The Transmission Chain and EMIs
When the MPC adjusts or pauses the repo rate, it directly influences the External Benchmark Lending Rate (EBLR). Mandated in 2019, all new floating-rate retail loans (home, auto, personal) and MSME loans are linked to an external benchmark, usually the repo rate.
With the MPC deciding to hold the repo rate steady at 5.25% in April 2026, borrowers with EBLR-linked home loans will see their EMIs remain unchanged. The standing deposit facility (SDF) rate remains at 5.00%, and the marginal standing facility (MSF) remains at 5.50%. For borrowers, this pause offers stability and predictability in their repayment schedules.
Impact on Fixed Deposits and Savings
A pause in the repo rate generally means banks will maintain their current deposit rates. In the current liquidity environment, where credit growth remains robust, banks are incentivized to keep fixed deposit rates attractive to mobilize funds, providing steady returns for savers and senior citizens.
The 4% Inflation Mandate and the Growth Trade-Off
At the heart of the MPC's decision-making framework is a legally mandated CPI inflation target of 4%, with a tolerance band of ±2% (between 2% and 6%).
FY27 Inflation Outlook: 4.6% and Geopolitical Risks
In the April 2026 meeting, the MPC highlighted that while headline inflation ticked up slightly to 3.2% in February 2026 (largely due to base effects), core inflation remains highly subdued at just 2.1%. However, the MPC projected FY27 CPI inflation at 4.6%.
This cautious projection is driven heavily by global headwinds:
The West Asia Conflict: Causing severe disruptions to global supply chains and key shipping routes like the Strait of Hormuz.
Energy Prices: Volatile international commodity prices are passing through to domestic industrial diesel and premium fuels.
Weather Risks: Potential El Niño conditions pose a threat to the southwest monsoon, though robust rabi crops currently provide a buffer for food prices.
The Growth Outlook: Resilient at 6.9%
Despite these supply shocks, the Indian economy's fundamentals are on strong footing. After an estimated real GDP growth of 7.6% in FY26, the MPC projects a resilient 6.9% growth for FY27.

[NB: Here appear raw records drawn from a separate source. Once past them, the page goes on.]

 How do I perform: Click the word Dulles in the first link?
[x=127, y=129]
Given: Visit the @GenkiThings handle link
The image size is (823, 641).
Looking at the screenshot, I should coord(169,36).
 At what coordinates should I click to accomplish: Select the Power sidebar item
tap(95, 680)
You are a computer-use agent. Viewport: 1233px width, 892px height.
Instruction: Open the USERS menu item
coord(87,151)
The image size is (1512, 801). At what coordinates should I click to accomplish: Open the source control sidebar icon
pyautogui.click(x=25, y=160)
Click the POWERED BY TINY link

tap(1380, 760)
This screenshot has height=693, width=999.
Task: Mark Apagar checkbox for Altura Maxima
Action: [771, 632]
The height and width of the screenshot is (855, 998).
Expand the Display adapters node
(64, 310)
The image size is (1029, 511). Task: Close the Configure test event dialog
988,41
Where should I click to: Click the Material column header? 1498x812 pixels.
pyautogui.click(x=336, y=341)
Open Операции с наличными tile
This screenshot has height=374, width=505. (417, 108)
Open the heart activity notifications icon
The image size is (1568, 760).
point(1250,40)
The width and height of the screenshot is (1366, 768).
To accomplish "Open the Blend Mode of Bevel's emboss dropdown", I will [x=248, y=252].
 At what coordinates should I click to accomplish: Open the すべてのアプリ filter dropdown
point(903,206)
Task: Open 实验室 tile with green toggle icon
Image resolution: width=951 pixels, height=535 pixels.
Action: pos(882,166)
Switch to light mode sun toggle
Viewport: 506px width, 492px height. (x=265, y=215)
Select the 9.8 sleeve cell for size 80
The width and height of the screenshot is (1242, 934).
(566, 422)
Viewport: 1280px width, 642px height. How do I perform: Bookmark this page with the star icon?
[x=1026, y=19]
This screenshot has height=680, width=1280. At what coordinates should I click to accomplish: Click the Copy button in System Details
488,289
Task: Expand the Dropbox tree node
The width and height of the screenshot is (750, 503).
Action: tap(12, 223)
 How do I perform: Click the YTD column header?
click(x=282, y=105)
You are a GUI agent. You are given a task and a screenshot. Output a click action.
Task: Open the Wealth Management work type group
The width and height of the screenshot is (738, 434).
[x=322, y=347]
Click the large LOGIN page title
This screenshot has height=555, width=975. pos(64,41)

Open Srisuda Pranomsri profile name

The MPC’s decision to maintain a neutral stance reflects a prudent "wait and watch" approach. With sustained momentum in the services sector, rising manufacturing capacity utilisation, and healthy balance sheets across financial institutions, the RBI has the flexibility to support growth while remaining vigilant against sudden inflation spikes.
Conclusion
The Monetary Policy Committee is the most consequential economic institution in India after the Union Budget. Its bimonthly decisions shape the cost of credit for millions and the fiscal arithmetic of the entire nation. As India's economy navigates the dual challenges of sustaining high growth and managing imported inflation from global conflicts, understanding the MPC's framework is no longer optional for anyone participating in India's financial system.